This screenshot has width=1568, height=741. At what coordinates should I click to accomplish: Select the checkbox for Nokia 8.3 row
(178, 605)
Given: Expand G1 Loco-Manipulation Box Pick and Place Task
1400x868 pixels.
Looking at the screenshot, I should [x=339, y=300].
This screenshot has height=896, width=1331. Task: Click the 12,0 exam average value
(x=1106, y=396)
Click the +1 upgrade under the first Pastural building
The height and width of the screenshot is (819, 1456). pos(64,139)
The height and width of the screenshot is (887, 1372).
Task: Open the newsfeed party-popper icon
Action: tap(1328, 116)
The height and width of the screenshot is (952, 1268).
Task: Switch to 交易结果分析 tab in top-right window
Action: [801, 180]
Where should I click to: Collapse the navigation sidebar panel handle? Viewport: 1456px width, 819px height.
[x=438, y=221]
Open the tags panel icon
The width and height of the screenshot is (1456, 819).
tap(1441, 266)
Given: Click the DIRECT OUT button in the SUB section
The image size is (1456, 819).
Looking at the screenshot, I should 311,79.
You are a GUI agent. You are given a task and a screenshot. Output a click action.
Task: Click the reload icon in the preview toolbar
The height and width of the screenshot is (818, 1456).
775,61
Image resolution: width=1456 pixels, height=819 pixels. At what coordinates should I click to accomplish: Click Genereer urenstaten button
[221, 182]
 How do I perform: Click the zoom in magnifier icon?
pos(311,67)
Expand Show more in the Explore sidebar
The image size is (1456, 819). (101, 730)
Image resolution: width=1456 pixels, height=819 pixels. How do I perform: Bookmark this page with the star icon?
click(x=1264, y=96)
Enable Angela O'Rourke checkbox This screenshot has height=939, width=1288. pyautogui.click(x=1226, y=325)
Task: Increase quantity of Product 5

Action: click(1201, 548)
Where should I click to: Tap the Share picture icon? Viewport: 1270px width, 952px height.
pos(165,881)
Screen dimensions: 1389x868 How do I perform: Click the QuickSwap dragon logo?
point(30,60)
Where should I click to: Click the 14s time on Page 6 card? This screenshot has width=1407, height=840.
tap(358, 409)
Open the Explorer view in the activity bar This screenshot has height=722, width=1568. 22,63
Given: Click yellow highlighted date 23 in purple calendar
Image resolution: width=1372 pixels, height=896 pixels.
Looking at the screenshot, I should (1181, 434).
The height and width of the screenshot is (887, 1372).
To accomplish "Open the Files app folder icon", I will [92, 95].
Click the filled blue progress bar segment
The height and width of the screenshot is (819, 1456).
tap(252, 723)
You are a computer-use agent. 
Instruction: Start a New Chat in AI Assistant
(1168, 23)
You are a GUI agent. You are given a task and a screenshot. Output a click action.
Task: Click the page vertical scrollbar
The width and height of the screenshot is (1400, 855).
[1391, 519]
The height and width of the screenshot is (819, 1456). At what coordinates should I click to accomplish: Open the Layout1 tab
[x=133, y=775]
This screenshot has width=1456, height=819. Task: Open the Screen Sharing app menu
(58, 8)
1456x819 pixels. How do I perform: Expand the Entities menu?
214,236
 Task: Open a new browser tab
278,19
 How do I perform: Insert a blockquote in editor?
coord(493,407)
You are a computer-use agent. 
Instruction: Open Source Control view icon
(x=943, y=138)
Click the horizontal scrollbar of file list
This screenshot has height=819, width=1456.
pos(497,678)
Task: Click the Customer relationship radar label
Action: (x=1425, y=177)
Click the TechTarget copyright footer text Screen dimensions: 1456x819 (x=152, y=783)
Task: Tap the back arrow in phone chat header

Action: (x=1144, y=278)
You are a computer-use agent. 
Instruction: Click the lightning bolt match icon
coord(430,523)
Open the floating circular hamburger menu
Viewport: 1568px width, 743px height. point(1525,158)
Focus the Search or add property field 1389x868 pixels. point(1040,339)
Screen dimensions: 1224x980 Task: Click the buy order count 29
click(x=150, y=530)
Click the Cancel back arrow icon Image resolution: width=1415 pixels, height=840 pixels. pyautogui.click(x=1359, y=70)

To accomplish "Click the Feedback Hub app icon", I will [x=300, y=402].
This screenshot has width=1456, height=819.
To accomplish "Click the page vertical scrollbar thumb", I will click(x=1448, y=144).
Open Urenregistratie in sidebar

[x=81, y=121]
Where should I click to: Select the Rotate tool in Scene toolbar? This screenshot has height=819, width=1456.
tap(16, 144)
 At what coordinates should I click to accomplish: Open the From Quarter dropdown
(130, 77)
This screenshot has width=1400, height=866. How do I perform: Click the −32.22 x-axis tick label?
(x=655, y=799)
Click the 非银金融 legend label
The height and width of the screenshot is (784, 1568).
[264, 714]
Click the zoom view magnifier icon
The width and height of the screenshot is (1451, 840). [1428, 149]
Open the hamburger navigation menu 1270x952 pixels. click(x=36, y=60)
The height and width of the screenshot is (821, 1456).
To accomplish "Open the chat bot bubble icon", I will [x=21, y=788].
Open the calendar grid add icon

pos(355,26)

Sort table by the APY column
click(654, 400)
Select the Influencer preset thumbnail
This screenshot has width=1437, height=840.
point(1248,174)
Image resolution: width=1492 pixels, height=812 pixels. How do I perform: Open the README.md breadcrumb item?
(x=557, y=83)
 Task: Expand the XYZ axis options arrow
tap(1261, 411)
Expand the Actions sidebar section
◇ ◇ ◇ ◇ ◇ ◇ ◇
→ Exercise aim
For each line in the material above that contains the string "pyautogui", make a copy.

→ Answer section
Enable Angela O'Rourke checkbox This screenshot has height=939, width=1288. pyautogui.click(x=1226, y=325)
Click the Cancel back arrow icon Image resolution: width=1415 pixels, height=840 pixels. pyautogui.click(x=1359, y=70)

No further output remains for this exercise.